Solche Abwägungsfragen sind wie gesagt grundsätzlich nicht Sache des BVerfG.
Auch wenn man es vielleicht nicht so gerne hören will, aber wichtig ist hier, folgendes zu verstehen:
Das Grundgesetz gibt einen groben Rahmen vor, in dem sich der Gesetzgeber relativ frei bewegen darf. Es ist nicht die Aufgabe des Grundgesetzes, feinteilige Abwägungen an Stelle des Gesetzgebers zu treffen, sondern nur „rote Linien“ aufzuzeichnen, die nicht über- oder unterschritten werden dürfen.
Meinem auch nicht, aber das ist halt das Problem: Eine gesetzliche Regelung wird nie dem Gerechtigkeitsempfinden aller Menschen Rechnung tragen können. Im Verkehr genau so wenig wie im Bereich Eigentumsverteilung. Es wird immer unterschiedliche Auffassungen geben.
Kompromisse zu finden, die diese unterschiedlichen Auffassungen möglichst gut unter einen Hut bekommen, ist deshalb wie gesagt Aufgabe der Politik. Die Politik hat durch freie Wahlen die Legitimationsgrundlage, hier Kompromisse und Abwägungen zu treffen. Gerichte - einschließlich des BVerfG - haben hier keine hinreichende Legitimationsgrundlage, solche komplexen Abwägungen zu treffen.

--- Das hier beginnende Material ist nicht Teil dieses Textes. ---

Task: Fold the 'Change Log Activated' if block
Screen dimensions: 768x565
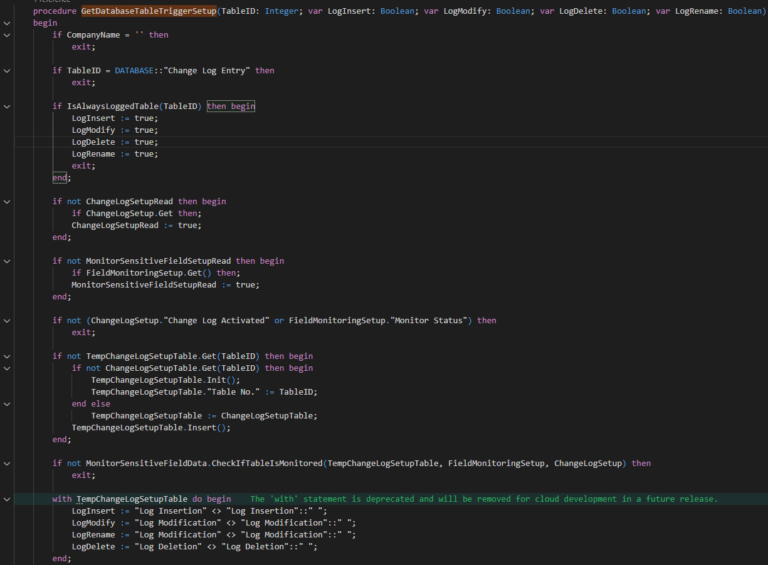Action: [x=8, y=320]
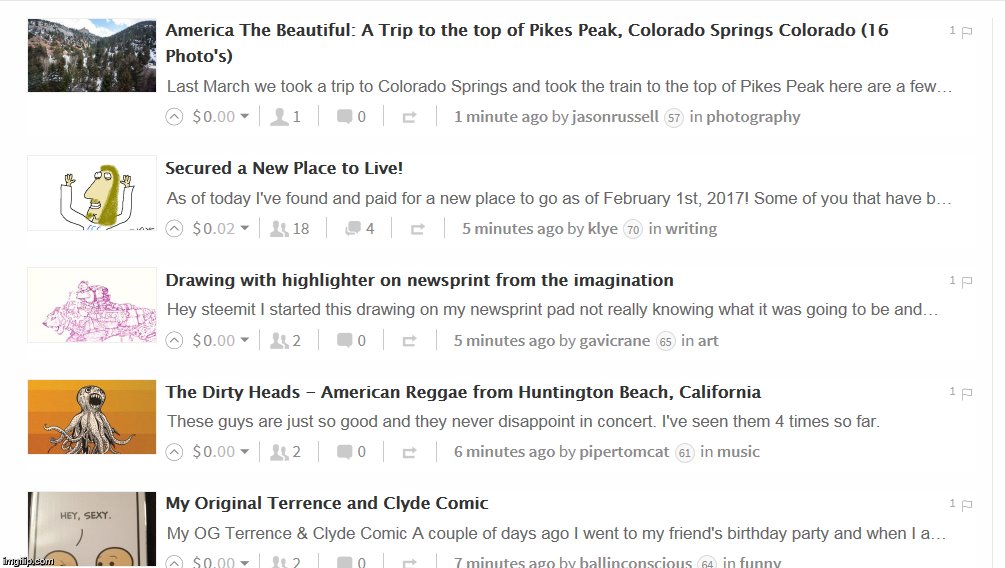This screenshot has height=568, width=1005.
Task: Flag The Dirty Heads post
Action: (967, 393)
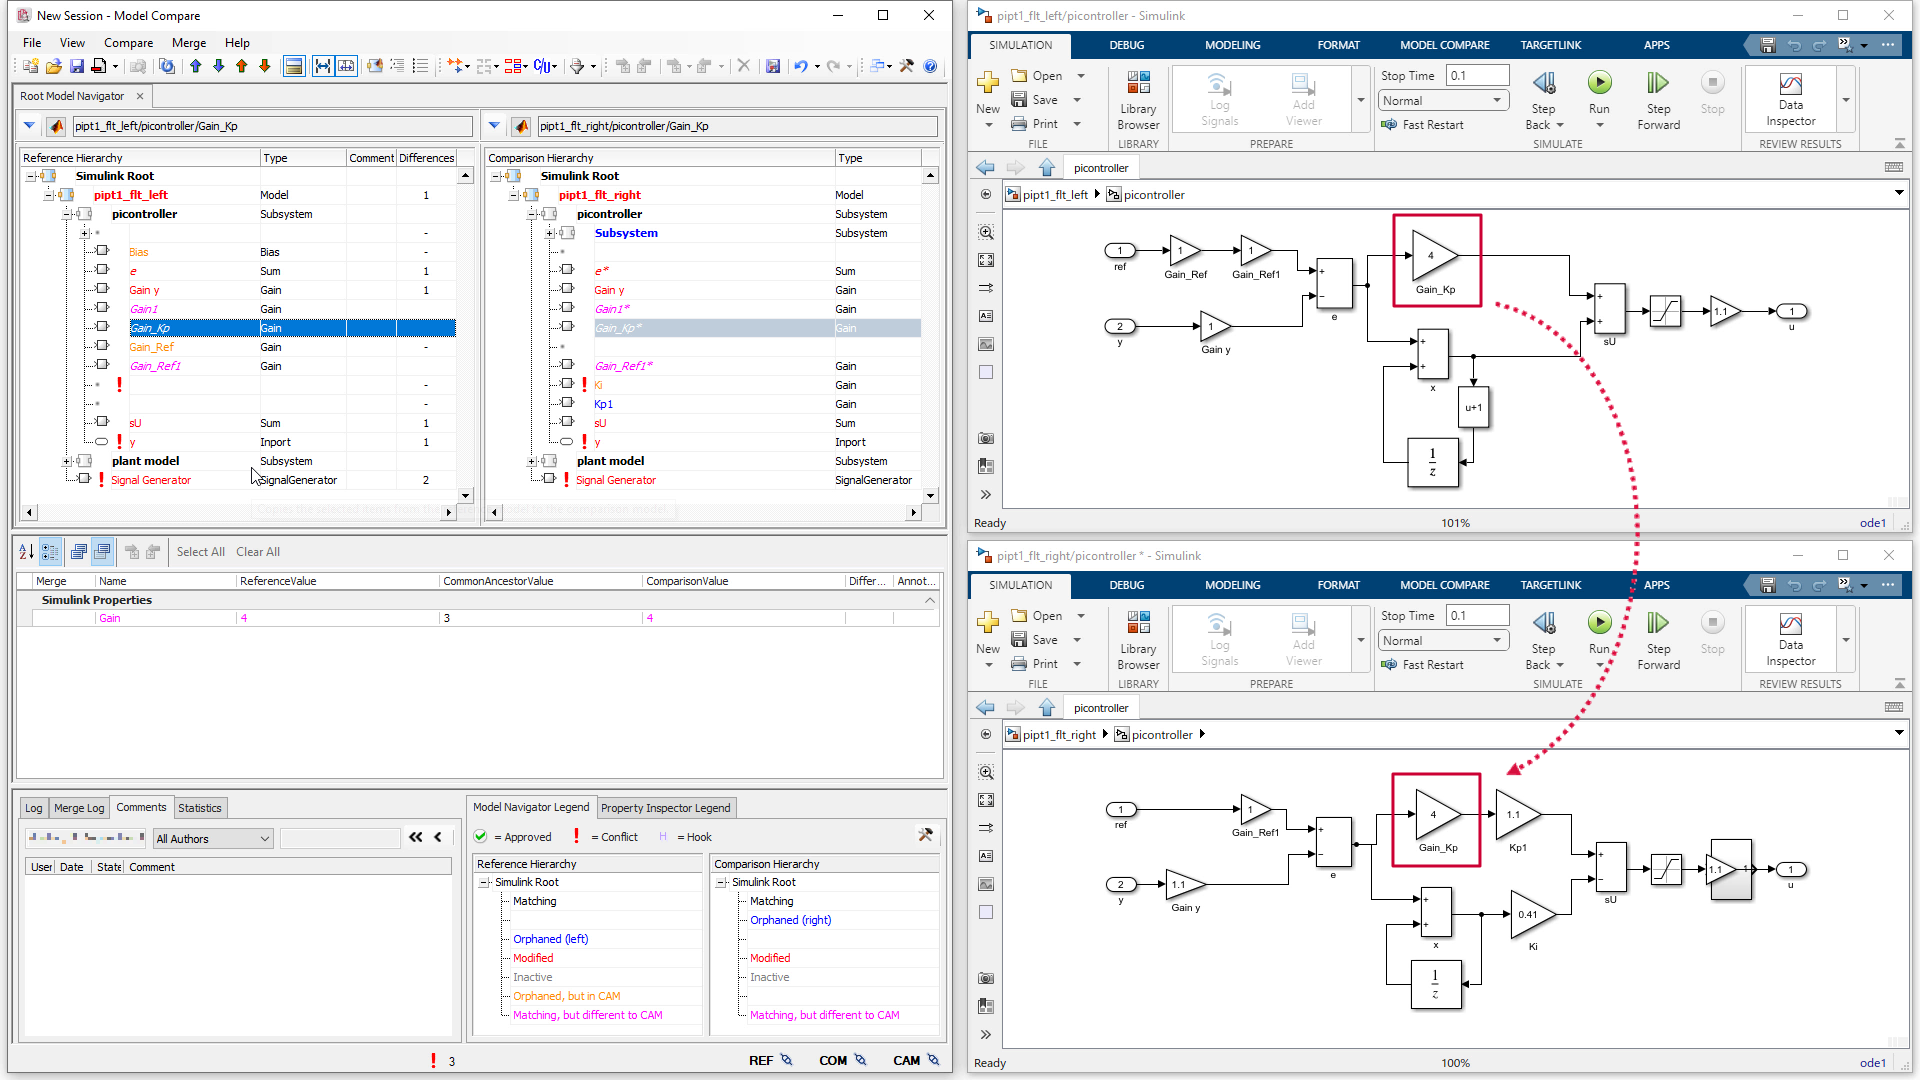Click the Log Signals icon in the Prepare section

tap(1219, 97)
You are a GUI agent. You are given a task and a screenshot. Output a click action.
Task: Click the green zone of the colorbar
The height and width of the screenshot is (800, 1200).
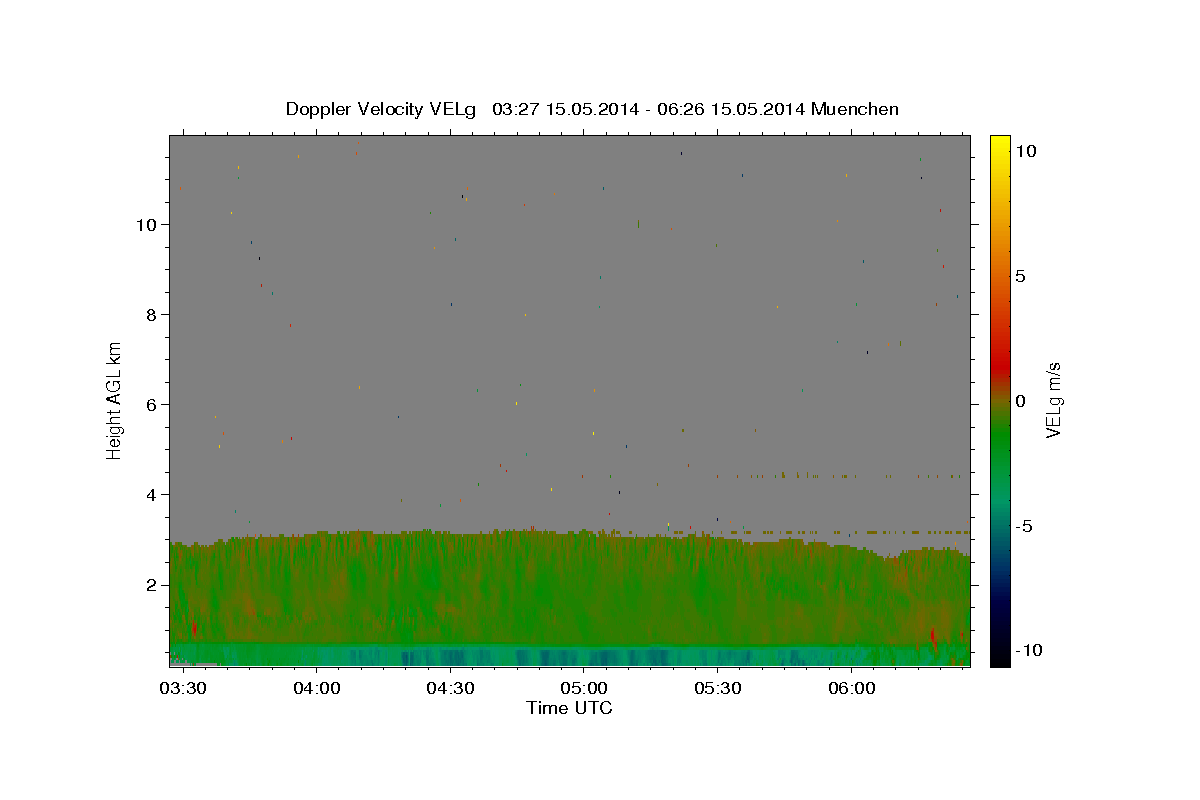pos(999,450)
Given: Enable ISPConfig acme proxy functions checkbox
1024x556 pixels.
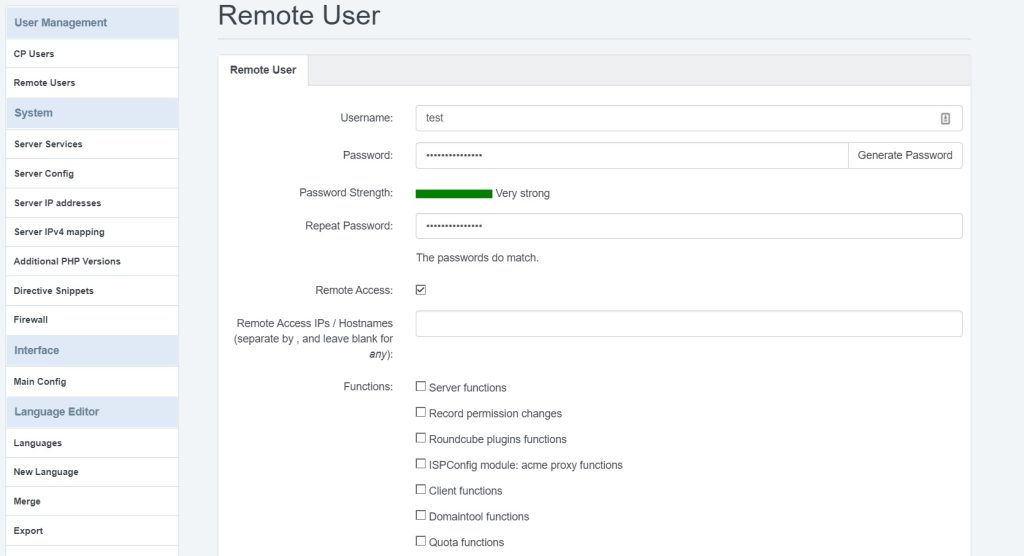Looking at the screenshot, I should [421, 464].
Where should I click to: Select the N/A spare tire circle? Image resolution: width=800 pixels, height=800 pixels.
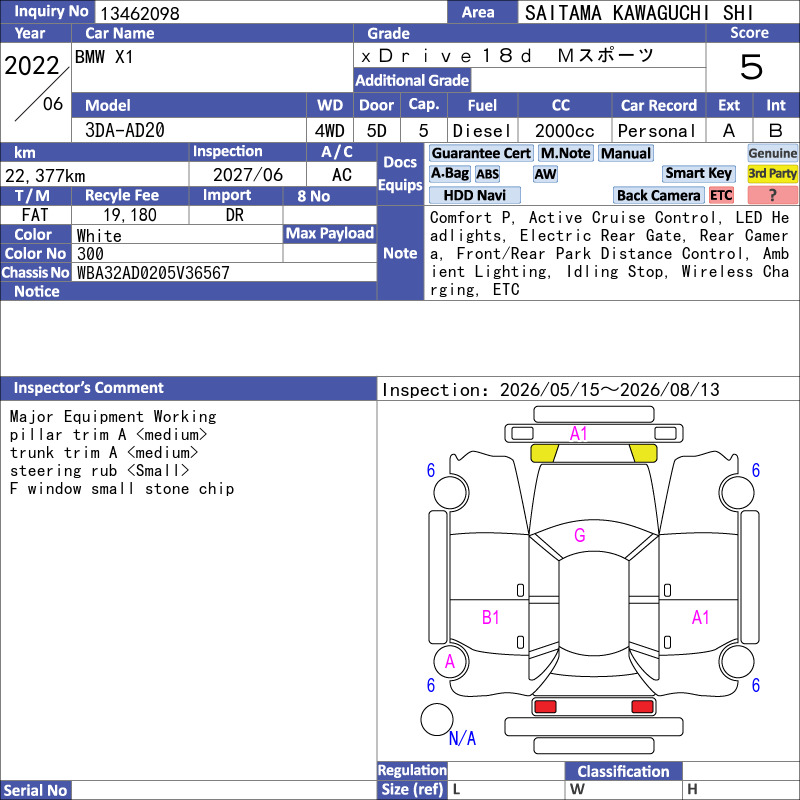(437, 719)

Das BVerfG entscheidet nicht, ob eine geübte Praxis oder ein bestimmtes Gesetz besonders stark „im Sinne der Verfassung“ ist, sondern es hat lediglich die Kompetenz, bei Verstößen gegen Verfassungsrecht einzuschreiten. Hier ist es wirklich sehr, sehr wichtig, zu verstehen, dass das Grundgesetz einen relativ großzügigen Rahmen darstellt und keine binäre Richtig-Falsch-Einordnung kennt. Und es ist wichtig, zu verstehen, dass das BVerfG eine Kontrollinstanz der Gesetzgebung ist, aber nicht deren Vorgesetzter. Wenn wir die Befugnis des BVerfG so weit auslegen, wie es hier gefordert wird, also auch solche Abwägungen im Hinblick auf die Verkehrsinfrastruktur zu treffen, degradieren wir die Legislative zur reinen Exekutive des BVerfG, daher: Wir nehmen der Legislative nahezu alle Gestaltungsmöglichkeiten, sodass diese nur noch umsetzen kann, was das BVerfG für korrekt hält. Das geht gegen jeden Grundsatz der Gewaltenteilung und letztlich auch der Demokratie.
Man kann - absolut mit Recht - die bis heute gültige Verkehrspolitik („Autogerechter Verkehr“) kritisieren, aber diese zu ändern ist Aufgabe der Politik, nicht der Gerichte. Es ist ein Fehler, zu denken, nur weil das BVerfG sich in letzter Zeit vermehrt für mehr Klimaschutz eingesetzt hat, diesem mehr Macht geben zu wollen, nach dem Motto: „Dann wird es in unserem Sinne handeln“. Denn wie gesagt, das BVerfG ist nicht hinreichend demokratisch legitimiert, um feine Abwägungen zu praktizieren. Was würde passieren, wenn wieder eine Mehrheit stockkonservativer Richter am BVerfG sitzen würde, nachdem wir dem BVerfG derart viel Gestaltungsraum zugestehen? Nichts gutes!